En esta trilogía que le otorga el poder al mandatario supremo —ejército, clero y pueblo— Masferrer observa la incesante continuidad del estado colonial.  Al presidente en turno se le dota de “casi los poderes de un rey”.  No hay ruptura de la monarquía absolutista a la presunta democracia electoral.  Hay una prolongación que se extiende en la práctica cotidiana, en una realidad en bruto, reacia a someterse a toda ley jurídica abstracta.  “Lo que no quiso sancionarse en las leyes escritas, existió en la realidad”.  El Salvador nace de una tajante “oposición entre los hechos y las instituciones escritas”, entre las palabras que decretan el orden utópico y el caos factual de la vida misma.

“El poder hipócrita y el pueblo farsante” trabajan en un consorcio para “erigir la mentira en sistema de gobierno”.  Ni siquiera “la alternabilidad” en el poder soluciona la discrepancia entre el dicho legal y el hecho histórico.  En esta escisión se inaugura la “faz revolucionaria de nuestra historia” la cual, para Masferrer, prosigue la primacía de la opción guerrera y “la orgía de sangre”.  Las ideas y doctrinas se imponen por “la tiranía” armada, sea liberal o conservadora.  No importa la opción partidista.  Los hermanos enemigos se reúnen en la práctica conjunta de la violencia.  El resultado de la revolución se llama “militarismo”, que realiza “periódicamente por las armas el cambio de gobierno” hacia uno u otro lado del espectro político.
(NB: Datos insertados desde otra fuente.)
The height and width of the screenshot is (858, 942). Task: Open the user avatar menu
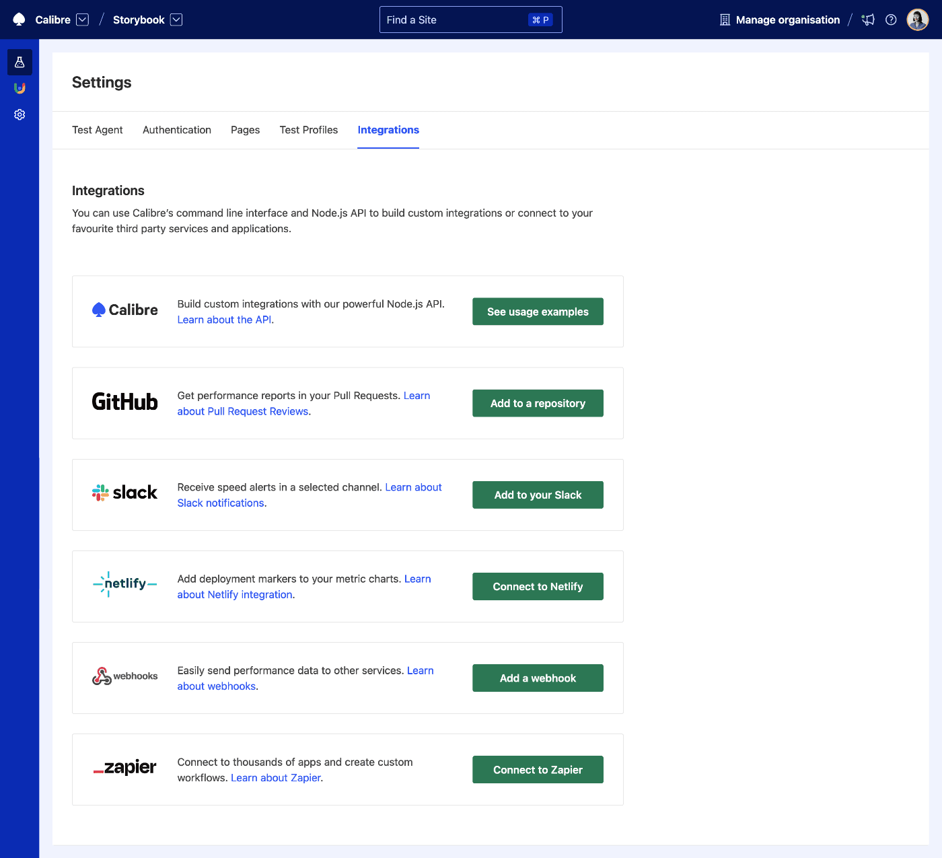click(x=917, y=20)
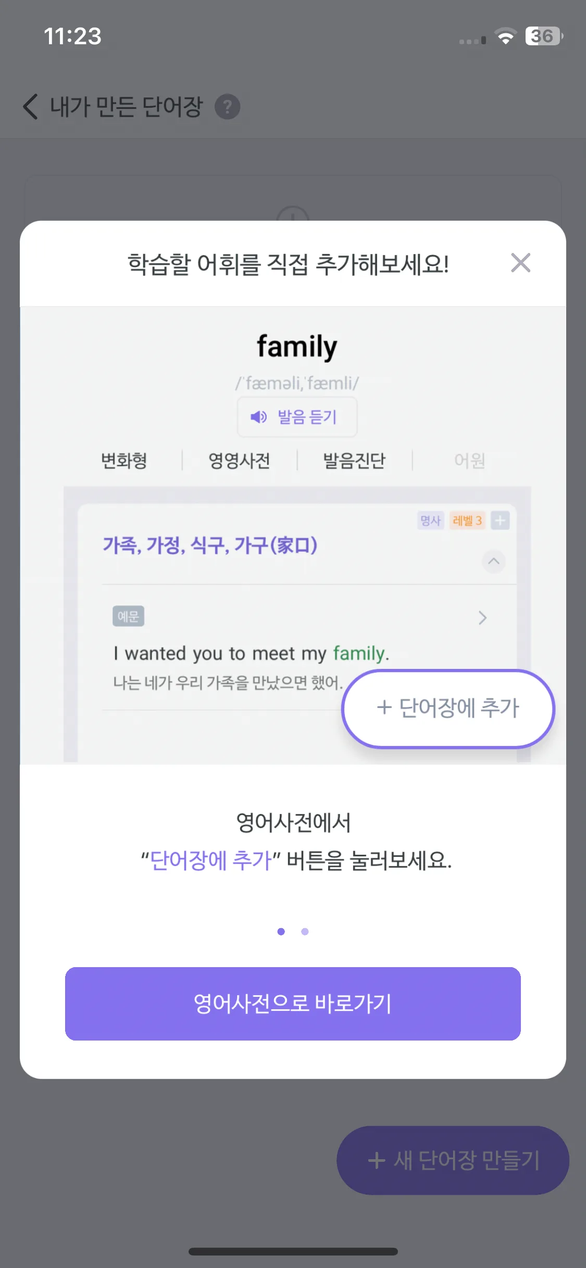This screenshot has height=1268, width=586.
Task: Open the 발음진단 tab
Action: click(354, 461)

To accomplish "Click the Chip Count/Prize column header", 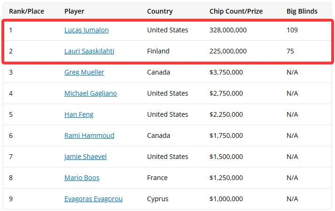I will (236, 11).
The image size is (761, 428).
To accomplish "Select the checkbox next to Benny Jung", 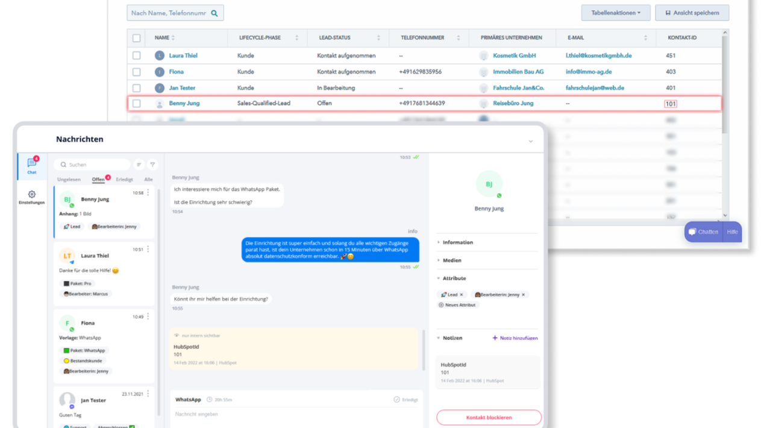I will 136,104.
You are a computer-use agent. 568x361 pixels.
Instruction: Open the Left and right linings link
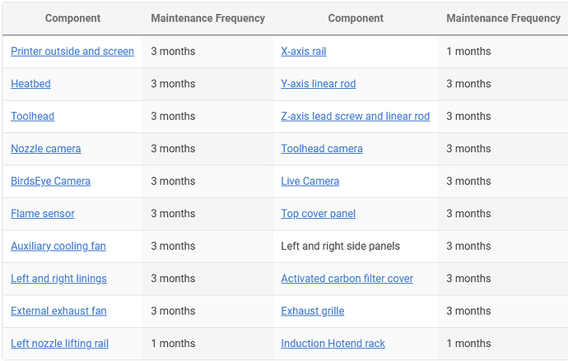click(58, 279)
Esta destreza de matones produce “trastornos de la administración pública”.  Cada nuevo gobierno recomienza de cero. “En 1894, al pasar la revolución, no quedaba en el país nada que pareciera escuela […] En 1890, los soldados de Rivas o los de Ezeta destruyeron, por antojo, el laboratorio de química de la Universidad”.  La revolución continua obliga al “empréstito”, a la deuda pública, a la “ingobernabilidad”, y a la mortandad.  Un diez por ciento (10 %) de la población total del país “perece” o queda “inútil” por los “sueños” militares revolucionarios.  Ante tal descalabro demográfico, “es preciso cerrar la era de las re-voluciones” para sustituir “los gobiernos de partido” por “los gobiernos de administración”.  Los “estadistas” prudentes deben reemplazar a los “Quijotes” armados.